Xa is of Korean descent and grew up in Vancouver, British Columbia before moving to London where she now lives. Working across painting, performance, video, and textiles, her work recuperates pre-Buddhist Korean spirituality in relation to ancient ways of telling time and exerting power. The show opens with two of her textile paintings, “Reciprocal Relations” (2021) and “Vancouver Sunset” (2022) that fill the window gallery just inside the front doors. Their vivid colors, layered fabrics, and representation of humans, animals, and nature in conversation are emblematic of the playful qualities of her practice. With no sign of Bas’s work at the entrance, the assumption of obvious parities in a shared exhibition is sidelined.
In the main gallery, Bas’s paintings line the walls of the central exhibition space. His large-scale history paintings take on events of the 19th and 20th centuries, queerness, and the occult through the bodies of White, often adolescent, men who populate his richly detailed and unsettled tableaus.

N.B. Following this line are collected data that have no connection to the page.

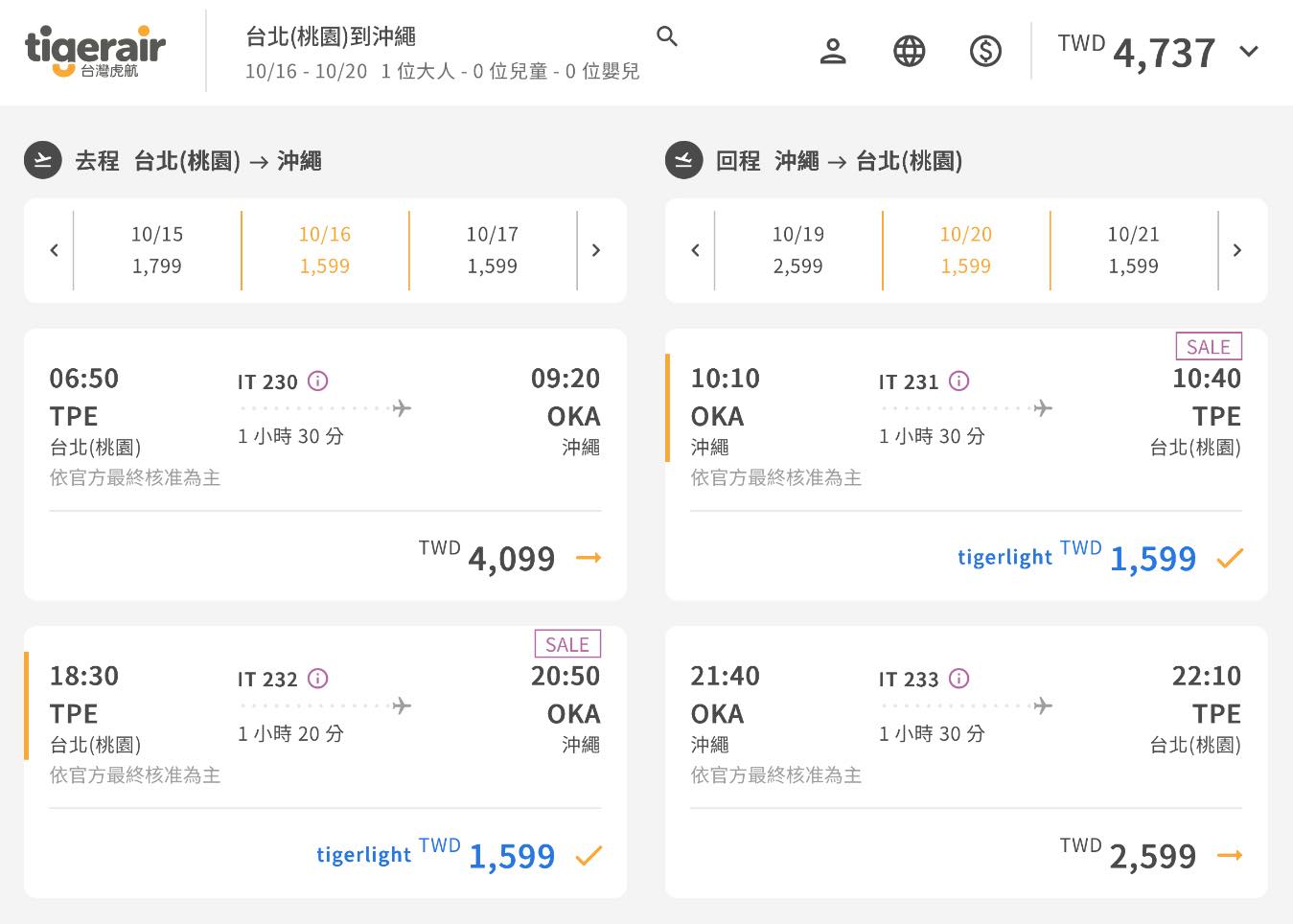The image size is (1293, 924).
Task: Click info icon next to IT 233
Action: coord(958,679)
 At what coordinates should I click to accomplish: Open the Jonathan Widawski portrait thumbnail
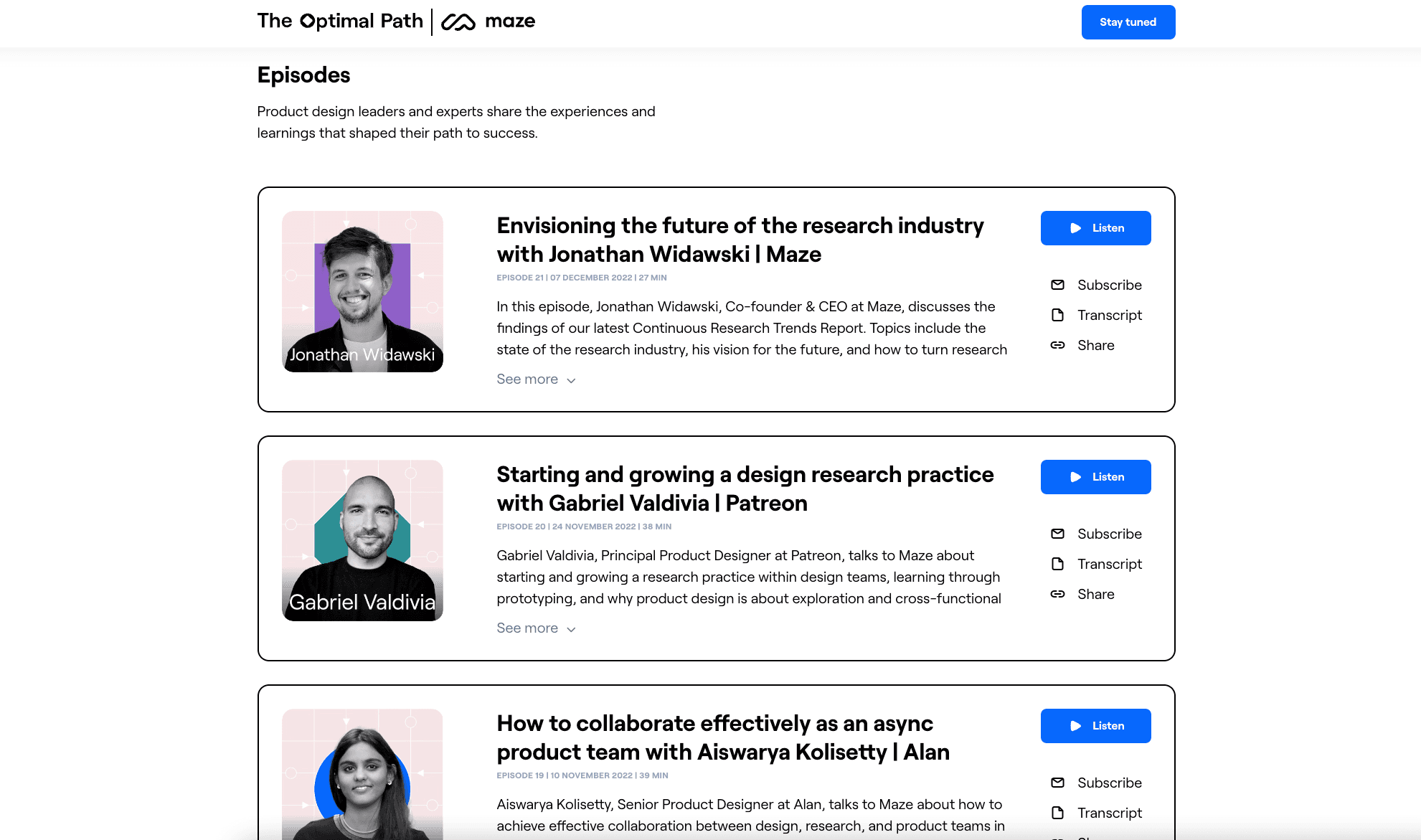362,291
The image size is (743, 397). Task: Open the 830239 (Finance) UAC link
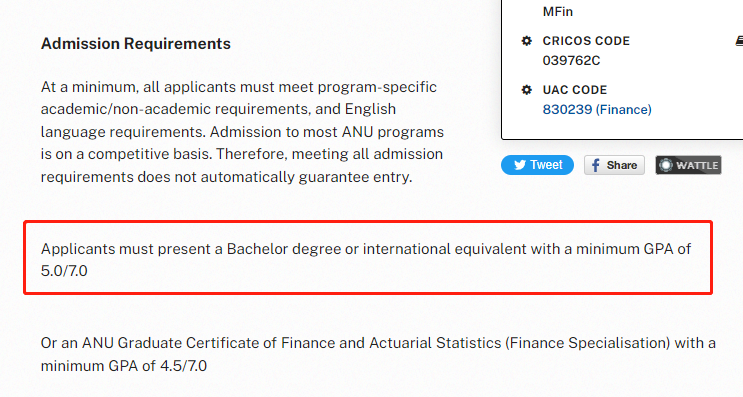(x=597, y=109)
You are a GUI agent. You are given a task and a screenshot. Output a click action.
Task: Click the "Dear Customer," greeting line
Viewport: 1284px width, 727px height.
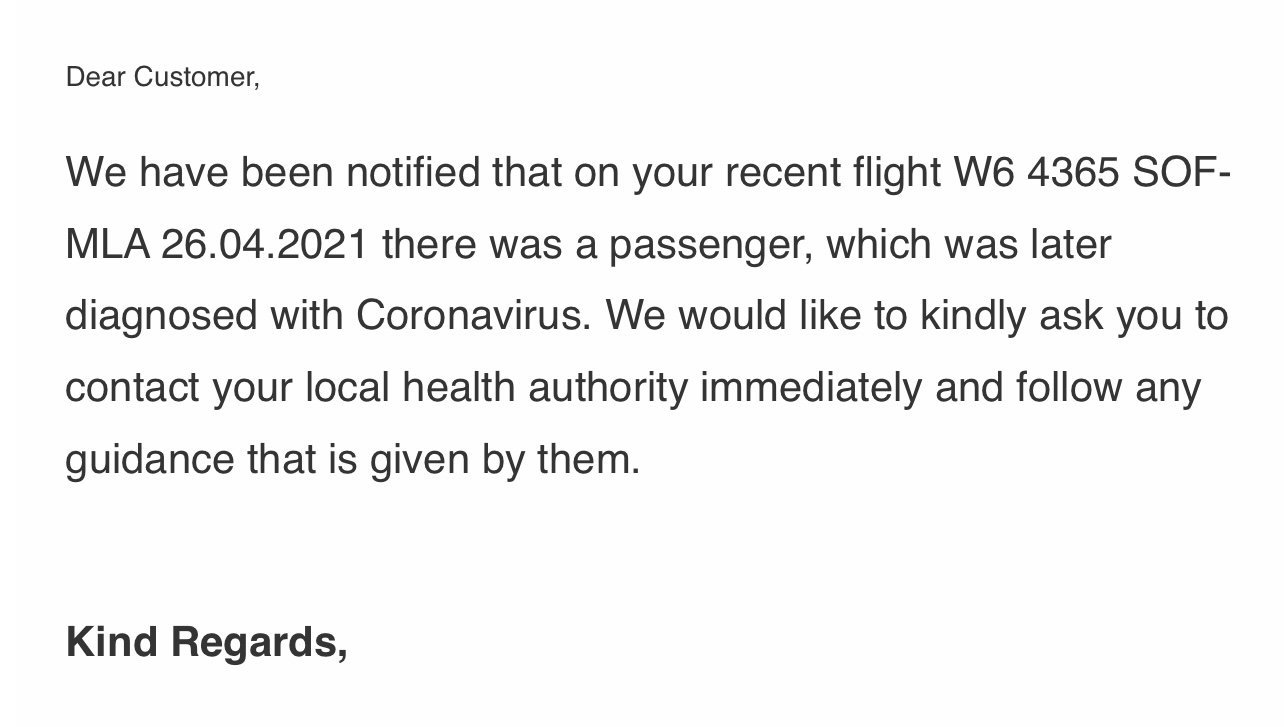pyautogui.click(x=162, y=77)
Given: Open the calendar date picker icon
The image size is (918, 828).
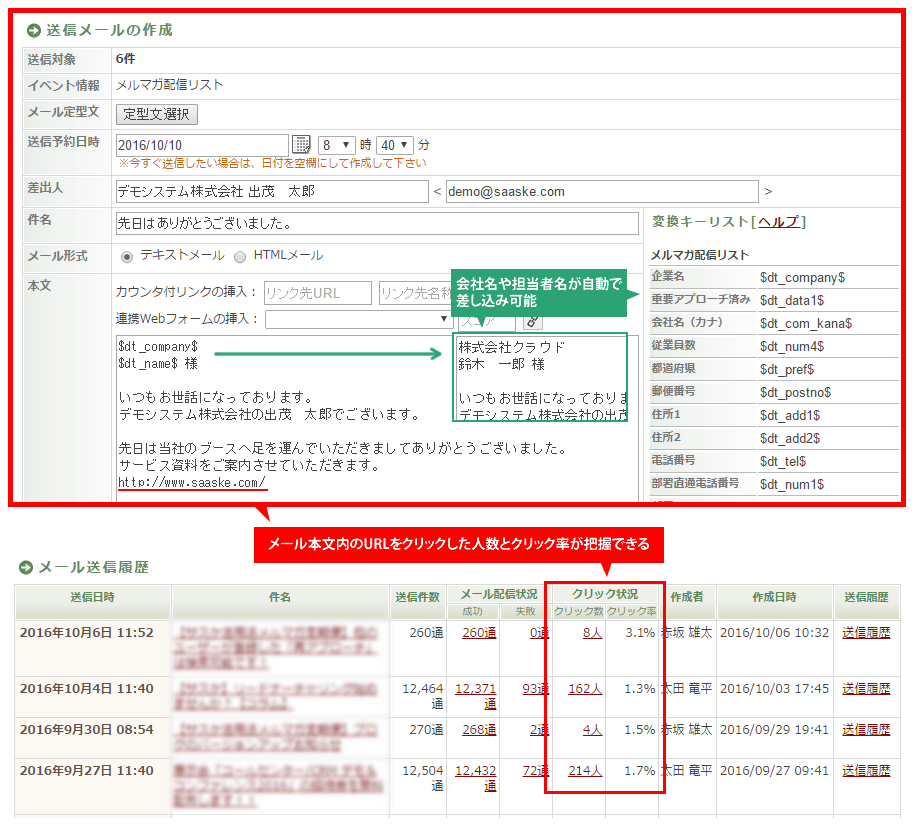Looking at the screenshot, I should click(301, 145).
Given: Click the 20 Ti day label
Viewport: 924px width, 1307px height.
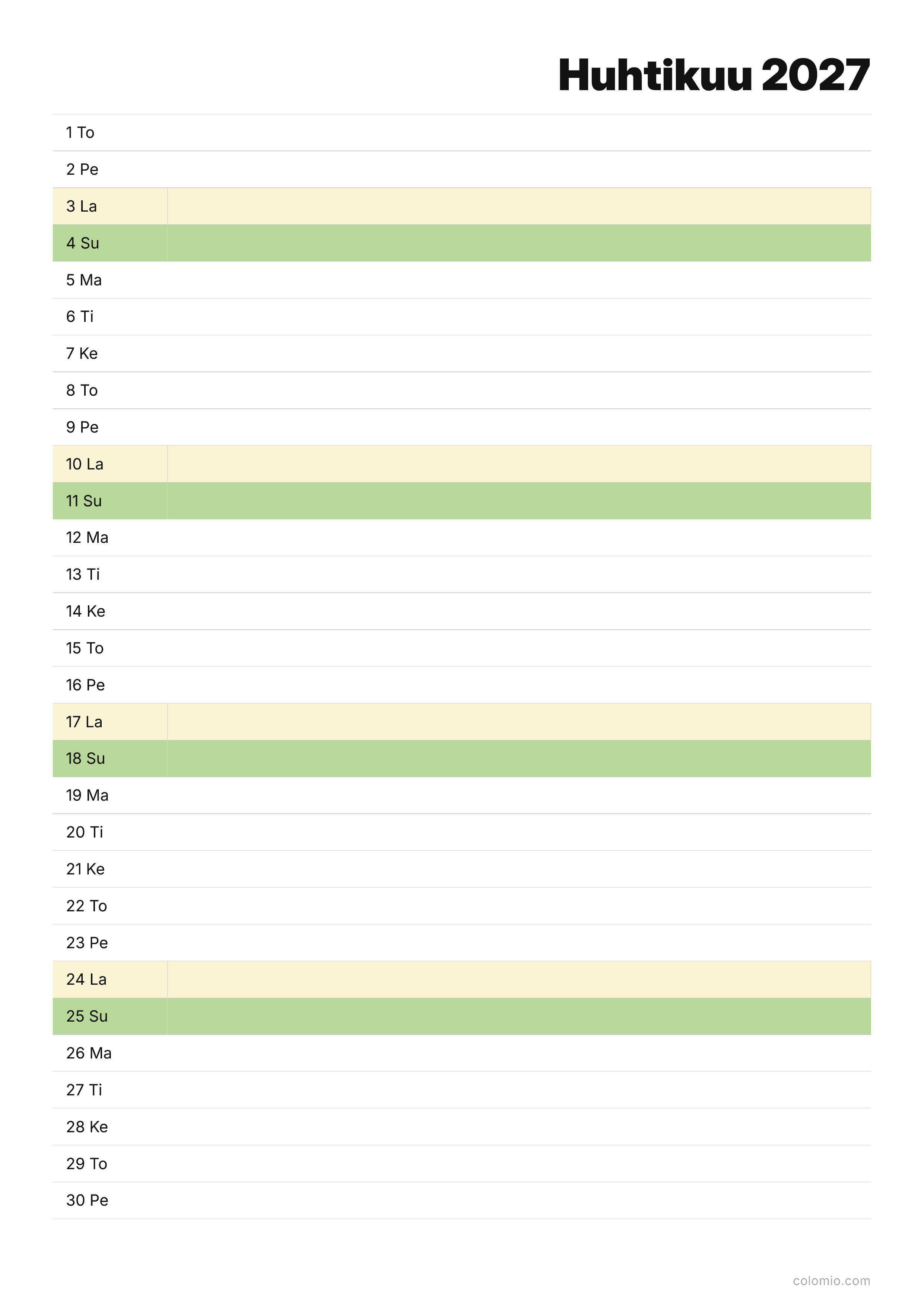Looking at the screenshot, I should (85, 832).
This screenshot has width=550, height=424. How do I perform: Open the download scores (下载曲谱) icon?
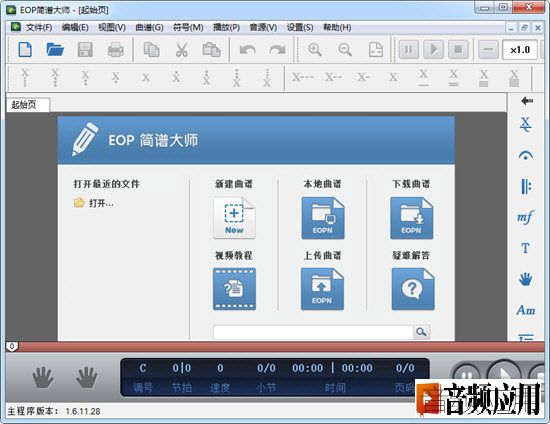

In “Disco Demolition Night; December 31st, 1999 (11:58 pm)” and “Ambush Television” (all 2022), Bas’s figures grapple with the emotional turmoil engendered by the outmoded media (vinyl records, CD players, and daytime television) that surround them and seem to be the cause of their crises.
Xa’s works hang away from the walls and respond to this discomfort of impending obsolescence with the strength of ritual and matrilineal knowledge that has survived for millennia despite oppression, colonialism, and dislocation. Shiny knives and cabbages adorn the quilted robe “Kimchi Rites, Kitchen Rituals” celebrating the Korean side dish, while a pair of friendly tiger puppets, from her series House gods, animal guides (2022), populate the center of the room. The quilted textiles’ clarity of color and line rhyme with the impasto planes of Bas’s surfaces. Caught in the visual interference from Xa’s work, Bas’s figures halted gestures and forlorn stares struggle to reach each other, deepening one’s sense of the newfound impotence of their White masculinity.
Unlike the antagonistic responses to changing hierarchies we are so familiar with, the shared characteristics in Bas’s and Xa’s bodies of work hold them in a generative relationship. In “The Self-Proclaimed Winner of the Pageant of the Pacific (or, A Cry for Kelp)” and “A Gathering of the Secret Poets” (both 2022), Bas’s boys are still uneasy but take refuge on a beach and a lush grove of trees. Xa’s “Vancouver Sunset” (2022) refers to her own attachment to the natural settings of her coastal hometown, and the passing of time marked by the movement of the earth, a sense of time that offers a nourishing alternative to the media-driven crises presented by Bas. A vivid representation of the dueling sensations in our current moment, Hernan Bas and Zadie Xa: House Spirits holds the pain and potential of our past, present, and future in careful equilibrium.
Hernan Bas and Zadie Xa: House Spirits continues at Jessica Silverman (621 Grant Avenue, San Francisco, California) through July 16. The exhibition was organized by the gallery.